Wir arbeiten im Museum ja mit toten Tieren. Manche Schneckenhäuser oder Muscheln sind zweihundert Jahre alt. Derzeit haben wir aber eine lebende Schnecke aus Afrika im Büro zu Besuch, eine Achatschnecke. Sie gehört einem unserer Studenten. Das Tier ist dreissig Zentimeter lang. Manchmal setze ich die Schnecke auf meine Hand und beobachte sie. Ihre langsamen Bewegungen haben etwas Beruhigendes.
Das tut mir gut. Ich bin nämlich ein eher ruheloser Mensch, unternehme viel, bin oft unterwegs, treffe liebend gerne Menschen, unterhalte mich, besuche Konzerte oder lade Freunde ein.

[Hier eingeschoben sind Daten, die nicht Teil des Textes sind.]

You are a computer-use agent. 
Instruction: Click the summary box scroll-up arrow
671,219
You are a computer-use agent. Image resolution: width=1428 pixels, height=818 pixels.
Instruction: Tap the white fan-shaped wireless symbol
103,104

Mir fällt es manchmal schwer, mich nach Feierabend auf den Balkon zu setzen, die Aussicht zu geniessen und mich zu entspannen. Erholung und Ruhe finde ich mit Freunden und beim Sport. An der Uni habe ich für mich Fitboxen entdeckt. Eine Mischung zwischen Kickboxen und Aerobic, bei welcher du zu zweit gegen einen Boxsack im Takt zu Musik boxt. Da lebe ich dann ganz im Moment und kann abschalten.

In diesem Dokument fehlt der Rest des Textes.